LORETO MOSTRA FOTOGRAFICA “WOMENSTORY” DI APOLLONIA BENASSI

LORETO MOSTRA FOTOGRAFICA “WOMENSTORY” DI APOLLONIA BENASSI

 

Nelle Cantine del Bramante sarà visitabile sino al 30 novembre 2019 la mostra “Womenstory. La storia della Donna è anche la tua storia”. La mostra, che gode del patrocinio di Delegazione Pontificia e Regione Marche, è un viaggio artistico e fotografico della giovane fotoreporter loretana Apollonia Benassi, che ha passato due anni a studiare le biografie e i profili delle donne che hanno lasciato il segno nella storia dell’umanità e a cercare tra le passanti, le sconosciute, tratti significativi da raccontare, come ha sottolineato la stessa Benassi:«Attraverso i miei scatti e i miei ritratti ho voluto rendere omaggio alle protagoniste del mondo culturale, politico, scientifico e dell’attivismo che hanno lasciato un’impronta.
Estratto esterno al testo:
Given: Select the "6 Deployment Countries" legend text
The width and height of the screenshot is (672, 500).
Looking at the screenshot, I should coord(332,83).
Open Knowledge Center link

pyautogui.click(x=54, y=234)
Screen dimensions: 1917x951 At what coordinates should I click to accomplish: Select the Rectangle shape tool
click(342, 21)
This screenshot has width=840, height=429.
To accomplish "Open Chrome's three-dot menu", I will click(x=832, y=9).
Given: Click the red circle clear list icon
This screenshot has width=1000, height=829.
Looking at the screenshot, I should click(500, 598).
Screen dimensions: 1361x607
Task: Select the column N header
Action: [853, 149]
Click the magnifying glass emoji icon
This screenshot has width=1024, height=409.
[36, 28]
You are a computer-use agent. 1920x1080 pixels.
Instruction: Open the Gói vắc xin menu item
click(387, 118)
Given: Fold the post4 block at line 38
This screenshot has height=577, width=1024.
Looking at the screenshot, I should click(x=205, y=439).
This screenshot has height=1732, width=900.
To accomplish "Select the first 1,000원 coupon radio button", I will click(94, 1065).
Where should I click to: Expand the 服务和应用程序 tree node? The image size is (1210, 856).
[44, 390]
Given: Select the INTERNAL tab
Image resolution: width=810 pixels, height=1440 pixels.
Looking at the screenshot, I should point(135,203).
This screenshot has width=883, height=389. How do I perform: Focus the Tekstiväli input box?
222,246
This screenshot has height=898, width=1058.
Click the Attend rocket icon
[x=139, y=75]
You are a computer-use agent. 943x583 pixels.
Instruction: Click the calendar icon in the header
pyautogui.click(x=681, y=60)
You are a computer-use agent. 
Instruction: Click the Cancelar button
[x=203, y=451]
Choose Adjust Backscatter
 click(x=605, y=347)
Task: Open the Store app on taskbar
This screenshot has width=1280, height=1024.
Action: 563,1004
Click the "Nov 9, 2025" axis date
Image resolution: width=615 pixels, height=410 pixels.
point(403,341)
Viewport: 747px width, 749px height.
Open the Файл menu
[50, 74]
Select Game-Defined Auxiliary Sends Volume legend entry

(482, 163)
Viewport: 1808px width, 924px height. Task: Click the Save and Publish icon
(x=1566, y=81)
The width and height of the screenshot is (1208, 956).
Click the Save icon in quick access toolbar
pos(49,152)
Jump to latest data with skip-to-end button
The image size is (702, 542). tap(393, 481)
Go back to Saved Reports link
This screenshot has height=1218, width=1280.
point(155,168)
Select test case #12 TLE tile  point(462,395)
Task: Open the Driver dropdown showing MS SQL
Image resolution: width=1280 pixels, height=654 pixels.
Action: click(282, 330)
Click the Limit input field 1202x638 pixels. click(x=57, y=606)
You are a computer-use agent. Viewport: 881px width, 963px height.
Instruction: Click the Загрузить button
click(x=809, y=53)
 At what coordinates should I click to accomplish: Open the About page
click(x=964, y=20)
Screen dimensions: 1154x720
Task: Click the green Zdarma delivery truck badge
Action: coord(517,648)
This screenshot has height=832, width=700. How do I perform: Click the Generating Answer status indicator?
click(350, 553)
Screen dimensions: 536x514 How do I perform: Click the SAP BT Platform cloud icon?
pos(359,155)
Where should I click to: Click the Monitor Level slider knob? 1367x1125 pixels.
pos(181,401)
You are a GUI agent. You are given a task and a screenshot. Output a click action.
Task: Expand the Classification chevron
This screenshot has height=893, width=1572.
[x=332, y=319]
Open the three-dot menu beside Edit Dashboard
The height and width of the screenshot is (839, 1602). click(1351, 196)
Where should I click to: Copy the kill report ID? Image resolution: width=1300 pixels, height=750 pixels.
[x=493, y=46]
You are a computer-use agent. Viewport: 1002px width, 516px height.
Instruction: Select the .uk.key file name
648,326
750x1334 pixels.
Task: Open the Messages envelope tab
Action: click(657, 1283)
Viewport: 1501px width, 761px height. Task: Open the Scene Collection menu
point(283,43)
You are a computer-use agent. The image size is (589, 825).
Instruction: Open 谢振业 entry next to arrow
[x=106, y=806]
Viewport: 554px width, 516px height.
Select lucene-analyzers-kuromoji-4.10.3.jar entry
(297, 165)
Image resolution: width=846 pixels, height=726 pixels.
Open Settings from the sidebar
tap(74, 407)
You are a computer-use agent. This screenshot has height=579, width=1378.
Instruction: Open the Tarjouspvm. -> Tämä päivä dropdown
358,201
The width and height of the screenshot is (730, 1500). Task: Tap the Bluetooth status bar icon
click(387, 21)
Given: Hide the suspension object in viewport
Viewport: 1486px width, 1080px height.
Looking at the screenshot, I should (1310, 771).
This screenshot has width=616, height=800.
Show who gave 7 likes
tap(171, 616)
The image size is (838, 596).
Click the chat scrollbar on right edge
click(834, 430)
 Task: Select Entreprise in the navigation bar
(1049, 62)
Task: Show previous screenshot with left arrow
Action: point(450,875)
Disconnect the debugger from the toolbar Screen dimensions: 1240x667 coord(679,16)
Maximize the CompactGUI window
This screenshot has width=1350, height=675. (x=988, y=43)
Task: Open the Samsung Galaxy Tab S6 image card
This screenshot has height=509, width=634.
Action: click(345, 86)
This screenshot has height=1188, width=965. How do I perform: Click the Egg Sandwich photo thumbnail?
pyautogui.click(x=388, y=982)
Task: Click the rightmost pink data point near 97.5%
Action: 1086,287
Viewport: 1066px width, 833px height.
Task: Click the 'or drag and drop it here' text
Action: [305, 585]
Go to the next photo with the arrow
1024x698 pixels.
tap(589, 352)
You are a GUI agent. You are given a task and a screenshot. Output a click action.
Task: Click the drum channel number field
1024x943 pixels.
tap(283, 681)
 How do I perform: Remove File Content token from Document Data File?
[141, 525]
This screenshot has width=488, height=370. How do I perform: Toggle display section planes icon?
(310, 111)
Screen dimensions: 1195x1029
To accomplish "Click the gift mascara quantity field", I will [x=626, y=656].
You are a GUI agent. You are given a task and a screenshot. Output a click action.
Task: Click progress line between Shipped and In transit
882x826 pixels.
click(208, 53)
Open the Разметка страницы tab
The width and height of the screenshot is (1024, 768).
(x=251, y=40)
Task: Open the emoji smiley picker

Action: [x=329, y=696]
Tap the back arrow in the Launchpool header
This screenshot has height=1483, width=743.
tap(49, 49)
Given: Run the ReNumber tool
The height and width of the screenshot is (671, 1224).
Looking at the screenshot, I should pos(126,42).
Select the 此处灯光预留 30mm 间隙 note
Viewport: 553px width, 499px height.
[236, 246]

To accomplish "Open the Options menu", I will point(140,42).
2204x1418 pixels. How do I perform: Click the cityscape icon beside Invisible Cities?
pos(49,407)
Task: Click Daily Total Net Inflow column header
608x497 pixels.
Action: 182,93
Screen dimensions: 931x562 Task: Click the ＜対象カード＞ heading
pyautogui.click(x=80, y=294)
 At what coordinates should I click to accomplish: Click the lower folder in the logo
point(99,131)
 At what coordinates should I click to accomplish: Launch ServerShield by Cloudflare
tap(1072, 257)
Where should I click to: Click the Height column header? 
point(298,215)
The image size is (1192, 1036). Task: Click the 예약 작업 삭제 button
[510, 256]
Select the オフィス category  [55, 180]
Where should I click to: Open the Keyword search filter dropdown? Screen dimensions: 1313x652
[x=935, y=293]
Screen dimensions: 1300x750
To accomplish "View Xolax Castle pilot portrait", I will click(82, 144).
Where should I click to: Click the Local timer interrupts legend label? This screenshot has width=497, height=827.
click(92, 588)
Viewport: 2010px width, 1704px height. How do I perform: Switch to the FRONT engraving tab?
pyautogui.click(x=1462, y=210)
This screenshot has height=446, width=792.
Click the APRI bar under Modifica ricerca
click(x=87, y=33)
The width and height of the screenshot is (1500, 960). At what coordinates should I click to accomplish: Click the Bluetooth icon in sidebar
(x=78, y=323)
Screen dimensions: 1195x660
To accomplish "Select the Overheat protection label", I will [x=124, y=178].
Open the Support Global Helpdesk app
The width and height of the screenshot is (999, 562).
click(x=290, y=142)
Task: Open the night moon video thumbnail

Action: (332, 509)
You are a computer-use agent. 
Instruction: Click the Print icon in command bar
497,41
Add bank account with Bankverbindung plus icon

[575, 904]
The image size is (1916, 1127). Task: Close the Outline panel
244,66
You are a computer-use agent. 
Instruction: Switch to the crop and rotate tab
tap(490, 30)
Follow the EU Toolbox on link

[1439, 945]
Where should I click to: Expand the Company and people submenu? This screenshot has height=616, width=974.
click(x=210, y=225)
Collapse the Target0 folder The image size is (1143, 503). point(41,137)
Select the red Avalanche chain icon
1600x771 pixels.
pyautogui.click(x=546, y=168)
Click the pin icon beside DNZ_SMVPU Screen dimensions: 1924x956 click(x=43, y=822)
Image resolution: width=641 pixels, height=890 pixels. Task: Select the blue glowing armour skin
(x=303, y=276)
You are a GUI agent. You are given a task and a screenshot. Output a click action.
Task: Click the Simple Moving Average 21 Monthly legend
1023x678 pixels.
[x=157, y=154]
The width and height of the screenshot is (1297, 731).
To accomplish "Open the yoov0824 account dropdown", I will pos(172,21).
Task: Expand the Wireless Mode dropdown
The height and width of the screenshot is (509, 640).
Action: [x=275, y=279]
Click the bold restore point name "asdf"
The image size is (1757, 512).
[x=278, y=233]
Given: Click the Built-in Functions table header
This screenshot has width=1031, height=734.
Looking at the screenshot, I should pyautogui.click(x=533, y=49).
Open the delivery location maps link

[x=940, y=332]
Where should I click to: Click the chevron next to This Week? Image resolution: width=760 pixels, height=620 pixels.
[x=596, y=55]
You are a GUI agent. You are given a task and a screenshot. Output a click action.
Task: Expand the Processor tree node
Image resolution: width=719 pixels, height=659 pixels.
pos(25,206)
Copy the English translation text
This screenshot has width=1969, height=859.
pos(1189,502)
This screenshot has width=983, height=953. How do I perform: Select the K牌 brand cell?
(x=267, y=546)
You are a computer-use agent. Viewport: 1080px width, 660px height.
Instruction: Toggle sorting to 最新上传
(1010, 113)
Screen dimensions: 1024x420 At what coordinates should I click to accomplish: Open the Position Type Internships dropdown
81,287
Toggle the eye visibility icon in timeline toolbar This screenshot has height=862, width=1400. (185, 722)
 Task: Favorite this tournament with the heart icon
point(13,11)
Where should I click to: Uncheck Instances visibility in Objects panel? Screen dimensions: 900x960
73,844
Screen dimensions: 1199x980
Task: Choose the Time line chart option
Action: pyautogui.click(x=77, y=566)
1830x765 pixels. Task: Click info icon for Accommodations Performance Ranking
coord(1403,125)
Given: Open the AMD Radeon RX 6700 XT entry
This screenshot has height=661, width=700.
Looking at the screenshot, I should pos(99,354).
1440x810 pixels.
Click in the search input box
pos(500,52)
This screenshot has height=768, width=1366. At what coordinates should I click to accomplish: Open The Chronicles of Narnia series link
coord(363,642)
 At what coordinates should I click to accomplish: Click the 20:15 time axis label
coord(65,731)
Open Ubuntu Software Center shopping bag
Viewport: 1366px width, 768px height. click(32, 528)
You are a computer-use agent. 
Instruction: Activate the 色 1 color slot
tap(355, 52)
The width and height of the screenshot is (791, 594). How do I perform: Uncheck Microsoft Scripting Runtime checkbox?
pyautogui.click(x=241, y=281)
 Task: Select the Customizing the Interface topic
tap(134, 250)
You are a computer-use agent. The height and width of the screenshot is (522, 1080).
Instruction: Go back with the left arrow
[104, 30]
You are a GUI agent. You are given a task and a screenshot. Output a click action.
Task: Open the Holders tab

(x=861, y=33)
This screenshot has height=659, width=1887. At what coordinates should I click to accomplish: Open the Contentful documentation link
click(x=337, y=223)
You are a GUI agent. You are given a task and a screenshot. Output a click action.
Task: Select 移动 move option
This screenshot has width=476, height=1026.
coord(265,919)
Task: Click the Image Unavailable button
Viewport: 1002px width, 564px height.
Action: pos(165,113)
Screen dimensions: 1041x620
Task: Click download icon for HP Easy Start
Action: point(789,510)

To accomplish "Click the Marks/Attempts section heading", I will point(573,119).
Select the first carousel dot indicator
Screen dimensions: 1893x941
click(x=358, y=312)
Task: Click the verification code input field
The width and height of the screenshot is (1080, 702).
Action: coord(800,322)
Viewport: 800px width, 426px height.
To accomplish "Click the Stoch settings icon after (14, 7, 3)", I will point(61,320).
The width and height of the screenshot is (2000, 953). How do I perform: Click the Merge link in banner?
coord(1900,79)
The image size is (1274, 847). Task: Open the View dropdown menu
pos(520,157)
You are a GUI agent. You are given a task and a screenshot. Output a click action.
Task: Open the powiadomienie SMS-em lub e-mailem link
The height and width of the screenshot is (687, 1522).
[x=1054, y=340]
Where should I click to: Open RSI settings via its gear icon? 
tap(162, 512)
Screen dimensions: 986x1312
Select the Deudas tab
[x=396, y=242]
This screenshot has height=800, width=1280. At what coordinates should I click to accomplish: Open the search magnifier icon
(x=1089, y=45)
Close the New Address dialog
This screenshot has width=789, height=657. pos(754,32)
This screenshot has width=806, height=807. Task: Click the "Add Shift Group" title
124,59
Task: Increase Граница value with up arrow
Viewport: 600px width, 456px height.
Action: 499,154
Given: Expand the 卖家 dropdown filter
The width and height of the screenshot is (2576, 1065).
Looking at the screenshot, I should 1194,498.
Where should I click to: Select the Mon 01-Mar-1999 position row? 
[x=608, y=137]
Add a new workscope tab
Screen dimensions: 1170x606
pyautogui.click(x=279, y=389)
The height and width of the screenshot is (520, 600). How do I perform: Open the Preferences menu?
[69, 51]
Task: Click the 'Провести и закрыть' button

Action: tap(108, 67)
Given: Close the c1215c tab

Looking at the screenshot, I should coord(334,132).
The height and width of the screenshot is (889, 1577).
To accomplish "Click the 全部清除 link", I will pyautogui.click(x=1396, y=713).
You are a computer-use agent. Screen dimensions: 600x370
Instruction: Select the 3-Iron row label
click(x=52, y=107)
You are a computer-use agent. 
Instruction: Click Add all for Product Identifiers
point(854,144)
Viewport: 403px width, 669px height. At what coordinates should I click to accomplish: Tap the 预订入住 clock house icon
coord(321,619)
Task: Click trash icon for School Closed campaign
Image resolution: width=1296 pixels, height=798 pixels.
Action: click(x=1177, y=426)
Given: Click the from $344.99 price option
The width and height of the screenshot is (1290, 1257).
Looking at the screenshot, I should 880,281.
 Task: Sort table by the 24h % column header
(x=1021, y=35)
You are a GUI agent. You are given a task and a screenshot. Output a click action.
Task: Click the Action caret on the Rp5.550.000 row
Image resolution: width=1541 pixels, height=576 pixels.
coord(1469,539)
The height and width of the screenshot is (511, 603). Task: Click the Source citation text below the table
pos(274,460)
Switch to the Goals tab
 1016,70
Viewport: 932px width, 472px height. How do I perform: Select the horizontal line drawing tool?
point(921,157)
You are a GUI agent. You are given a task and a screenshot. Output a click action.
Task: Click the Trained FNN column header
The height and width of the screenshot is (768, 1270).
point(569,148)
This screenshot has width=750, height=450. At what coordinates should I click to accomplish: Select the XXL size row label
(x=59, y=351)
È un modo di dire la mia, di offrire una narrazione alternativa sull’universo femminile, lontana da stereotipi, pietismo e luoghi comuni», indubbiamente una Mostra molto interessante che fa capire quanto la donna lasci un segno importante, soprattutto in questo periodo storico, pieno di violenza verso le donne di tutto il mondo.   

La Delegazione Pontificia, visto il successo ottenuto, ha deciso che la mostra “La mia Etiopia…Viaggio nella Missione dei Cappuccini nel Wolajta”, con foto scattate da Fausto Accattoli, allestita presso le Cantine del Bramante di Loreto continuerà sino al 24 novembre prossimo. La mostra fotografica oltre a celebrare gli anni della Missione e i frati che hanno donato la propria vita, vuole essere un gesto di ringraziamento a P. Domenico Marinozzi, Vescovo emerito di Hosanna-Soddo, che tanto ha fatto, da missionario prima e da vescovo successivamente, per quel popolo e per quella terra. Mons. Marinozzi infatti, seppur residente da anni presso il Convento dei Cappuccini di Loreto, non ha mai cessato di prodigarsi per le necessità della popolazione della sua vecchia diocesi, a lui sempre molto casa.

Ricordiamo che l’ingresso a entrambe le mostre è libero.